● **TASK BRIEF**
Copy the records word for word, starting at the line that contains "Identify the location of midgard-logo-icon." and ending at the line that contains "In order to", both included.

● **DATASET EXTRACT**
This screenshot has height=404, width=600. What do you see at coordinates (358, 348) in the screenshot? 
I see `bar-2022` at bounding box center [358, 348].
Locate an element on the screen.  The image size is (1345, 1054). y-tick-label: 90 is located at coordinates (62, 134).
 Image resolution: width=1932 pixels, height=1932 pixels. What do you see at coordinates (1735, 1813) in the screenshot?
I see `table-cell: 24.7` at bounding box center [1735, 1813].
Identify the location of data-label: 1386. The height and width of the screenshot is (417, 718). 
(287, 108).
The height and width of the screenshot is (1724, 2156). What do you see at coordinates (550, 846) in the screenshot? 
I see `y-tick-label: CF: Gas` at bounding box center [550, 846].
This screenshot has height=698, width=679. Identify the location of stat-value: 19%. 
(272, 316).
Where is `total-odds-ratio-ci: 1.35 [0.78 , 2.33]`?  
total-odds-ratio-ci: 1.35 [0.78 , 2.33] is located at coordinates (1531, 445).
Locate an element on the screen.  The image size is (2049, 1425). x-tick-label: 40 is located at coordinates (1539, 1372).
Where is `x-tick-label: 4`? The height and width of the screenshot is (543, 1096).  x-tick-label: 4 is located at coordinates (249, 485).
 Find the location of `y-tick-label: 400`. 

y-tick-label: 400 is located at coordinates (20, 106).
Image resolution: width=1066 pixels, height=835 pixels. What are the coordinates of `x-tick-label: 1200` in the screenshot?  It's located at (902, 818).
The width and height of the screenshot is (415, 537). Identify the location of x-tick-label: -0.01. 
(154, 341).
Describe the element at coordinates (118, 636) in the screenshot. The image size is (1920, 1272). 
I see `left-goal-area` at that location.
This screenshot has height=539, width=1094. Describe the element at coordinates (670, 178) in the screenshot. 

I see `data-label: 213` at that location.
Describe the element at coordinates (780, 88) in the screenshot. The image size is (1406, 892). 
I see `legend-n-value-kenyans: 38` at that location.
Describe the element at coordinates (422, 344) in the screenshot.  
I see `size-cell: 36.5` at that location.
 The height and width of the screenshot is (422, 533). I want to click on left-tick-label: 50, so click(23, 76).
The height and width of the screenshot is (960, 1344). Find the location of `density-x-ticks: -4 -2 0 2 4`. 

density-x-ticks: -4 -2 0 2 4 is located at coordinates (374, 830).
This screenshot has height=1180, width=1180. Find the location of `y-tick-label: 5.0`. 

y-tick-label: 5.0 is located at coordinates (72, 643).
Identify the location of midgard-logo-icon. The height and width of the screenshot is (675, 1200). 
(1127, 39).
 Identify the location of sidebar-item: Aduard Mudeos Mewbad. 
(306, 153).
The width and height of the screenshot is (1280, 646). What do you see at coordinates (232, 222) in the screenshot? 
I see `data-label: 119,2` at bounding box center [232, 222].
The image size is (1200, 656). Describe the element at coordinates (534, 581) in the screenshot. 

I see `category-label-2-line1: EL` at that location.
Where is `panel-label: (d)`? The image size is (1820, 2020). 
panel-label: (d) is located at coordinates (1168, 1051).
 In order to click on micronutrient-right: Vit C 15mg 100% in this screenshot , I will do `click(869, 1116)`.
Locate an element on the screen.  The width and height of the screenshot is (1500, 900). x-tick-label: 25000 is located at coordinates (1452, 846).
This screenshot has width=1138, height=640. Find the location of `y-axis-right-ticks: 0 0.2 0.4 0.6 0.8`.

● **OUTPUT BELOW**
Identify the location of midgard-logo-icon. The height and width of the screenshot is (675, 1200). 
(1127, 39).
 Identify the location of sidebar-item: Aduard Mudeos Mewbad. 
(306, 153).
The width and height of the screenshot is (1280, 646). What do you see at coordinates (232, 222) in the screenshot? 
I see `data-label: 119,2` at bounding box center [232, 222].
The image size is (1200, 656). Describe the element at coordinates (534, 581) in the screenshot. 

I see `category-label-2-line1: EL` at that location.
Where is `panel-label: (d)`? The image size is (1820, 2020). 
panel-label: (d) is located at coordinates (1168, 1051).
 In order to click on micronutrient-right: Vit C 15mg 100% in this screenshot , I will do `click(869, 1116)`.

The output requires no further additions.